The ABCs of the Chicago teachers’ strike: New evaluation system looms large

On Monday morning, 350,000 kids in Chicago found themselves without a classroom to bustle about as the city's teachers went on their first strike in 25 years. The sticking point? A new teacher evaluation system.

While Chicago Mayor Rahm Emanuel and the local teachers' union disagree on a long list of issues, including planned pay raises and sick day accrual, Emanuel said in a press conference Monday afternoon that the evaluation is the main obstacle to agreement. The new system would eventually use students' standardized test scores as 40 percent of a teacher's yearly evaluation. Teachers who don't improve their students' test scores would be fired.

Many Democrats, including Emanuel's former boss President Barack Obama, embrace this test-based way of judging educators. The president's "Race to the Top" federal program awarded money to states that agreed to rate teachers this way and institute other reforms, like encouraging the creation of more independent charter schools. As of last October, teachers can be dismissed in 14 states based on their students' test scores.

Union supporters argue that evaluating teachers using tests can be tricky, and that this "value-added" measurement can be volatile and inaccurate. Additionally, teachers who have a high proportion of poor students may have a harder time lifting their kids' scores than teachers who work in affluent districts. (About 80 percent of Chicago students qualify for free or reduced federal lunches.) As many as 6,000 teachers would wrongly lose their jobs under the system, says Chicago Teachers Union (CTU) President Karen Lewis. "Evaluate us on what we do, not the lives of our children we do not control," she said while announcing the strike, according to Reuters. But reformers counter that teachers should be responsible for helping their students score better on tests, and that current evaluation systems provide no way for ineffective teachers to be identified or removed from classrooms.

Emanuel doubled down on the new evaluation system Monday, as negotiations between CTU and the city dragged on. "What we can't do is roll back what's essential to improving our quality of education," Emanuel said at the press conference, flanked by children. He called the strike "totally unnecessary."
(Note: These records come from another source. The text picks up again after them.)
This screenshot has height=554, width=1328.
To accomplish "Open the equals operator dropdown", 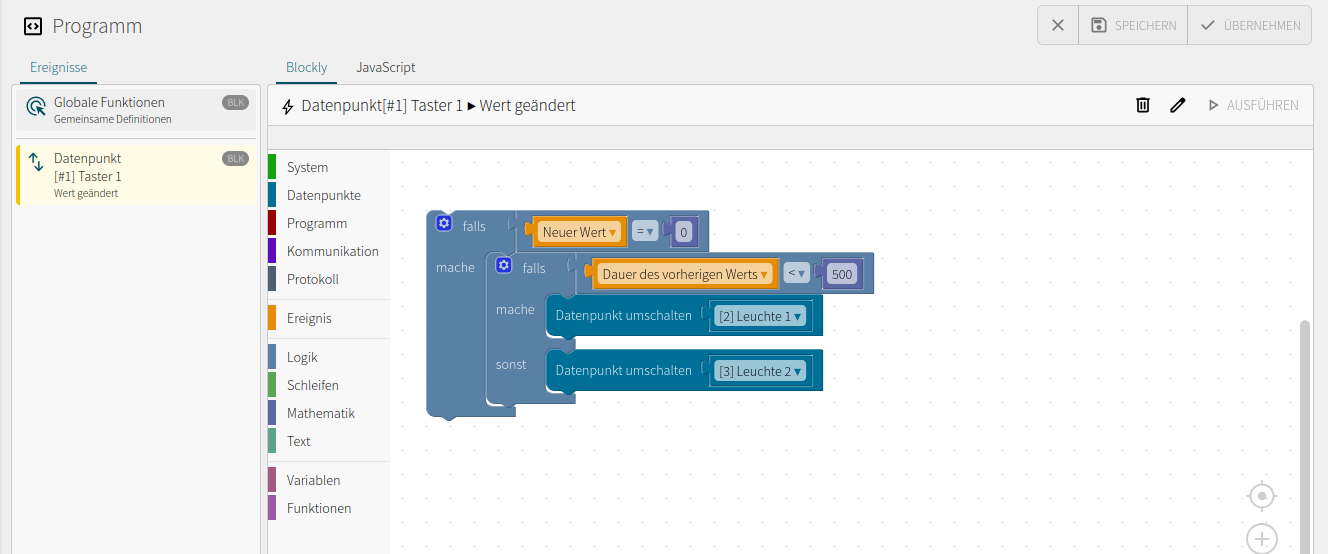I will (x=645, y=232).
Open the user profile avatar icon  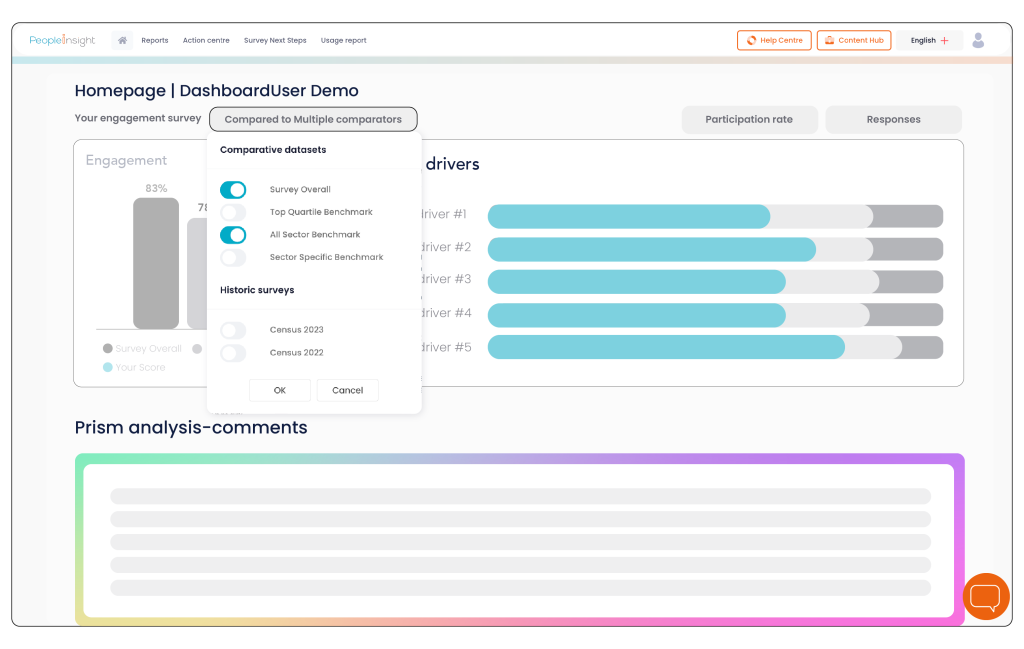pyautogui.click(x=978, y=40)
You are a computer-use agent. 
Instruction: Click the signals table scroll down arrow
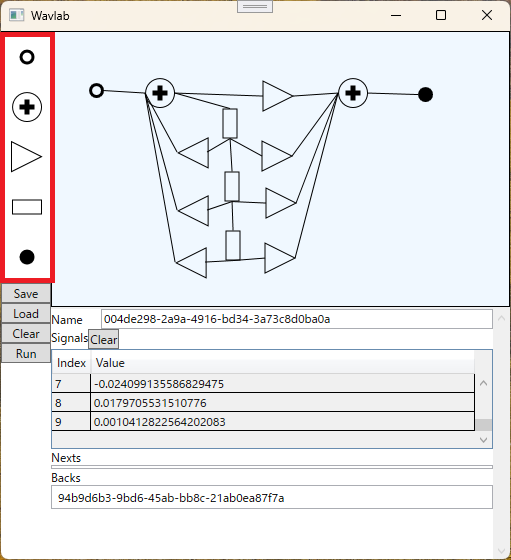484,440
While other city and state leaders have pioneered test-based evaluations without prompting strikes, one sticking point that may make Emanuel's reforms more controversial is a lack of money. The school district is facing a $3 billion deficit over the next few years. Former Washington, D.C., Schools Chancellor Michelle Rhee was able to overhaul the city's teacher compensation and evaluation system in part by offering big pay increases for teachers who thrived under the new system. But Emanuel has no such leverage.
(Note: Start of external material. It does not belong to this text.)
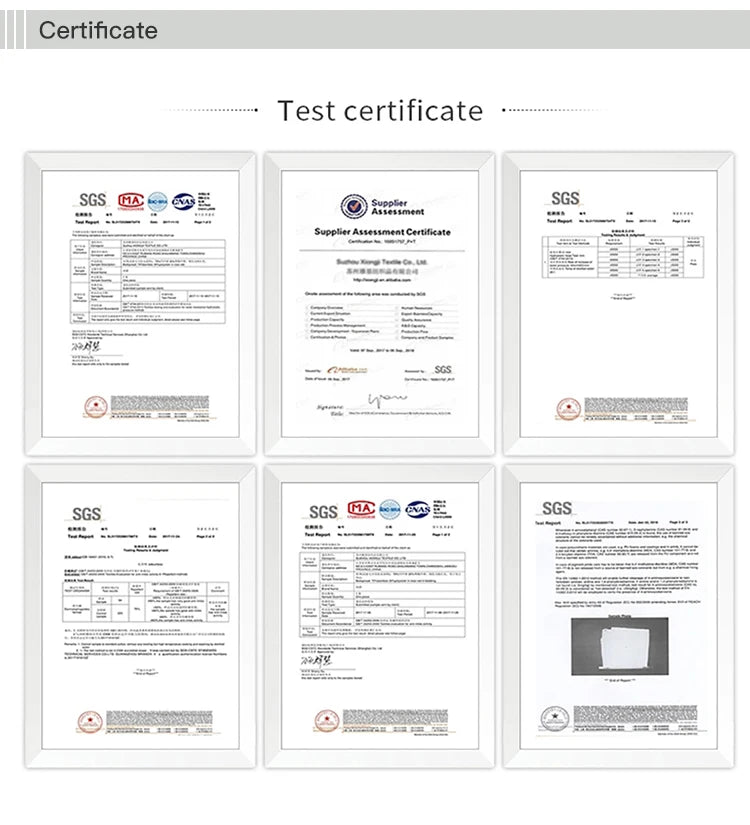Click the SGS logo on the top-left certificate
The height and width of the screenshot is (825, 750).
[x=90, y=200]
"The mayor is pushing for dramatic Obama-era teacher quality reforms, but doesn't have a lot of money to help the medicine go down," Rick Hess of the American Enterprise Institute told Yahoo News.

Union organizer and former social studies teacher Jackson Potter said one issue the teachers are striking over is poor facilities. Teachers are upset that some schools lack playgrounds or libraries, while others convened in "sweltering" August classrooms without the benefit of air conditioning. Meanwhile, the facilities budget for the city has been slashed. Emanuel dismissed this complaint on Monday, saying the teachers aren't actually striking over facilities. "It's 71 degrees outside," he said. "You don't go on strike for air conditioning."

But the issues leading to the strike have been building for quite a while, said Potter. When current Secretary of Education Arne Duncan ran Chicago's schools, he pioneered a new aggressive approach of closing down schools whose students performed poorly on tests. Duncan's strategy led some teachers, who felt they were being blamed for teaching in difficult, high-poverty schools, to form a more radical branch of the union, called Caucus of Rank-and-File Educators (CORE). The organization has been instrumental in the current strike, and similar groups have formed in other big cities with strong teacher unions, such as New York and Los Angeles, potentially setting the stage for more high-profile strikes in the future.

"I think we're likely to see other cities going down the same road as Chicago," Hess said.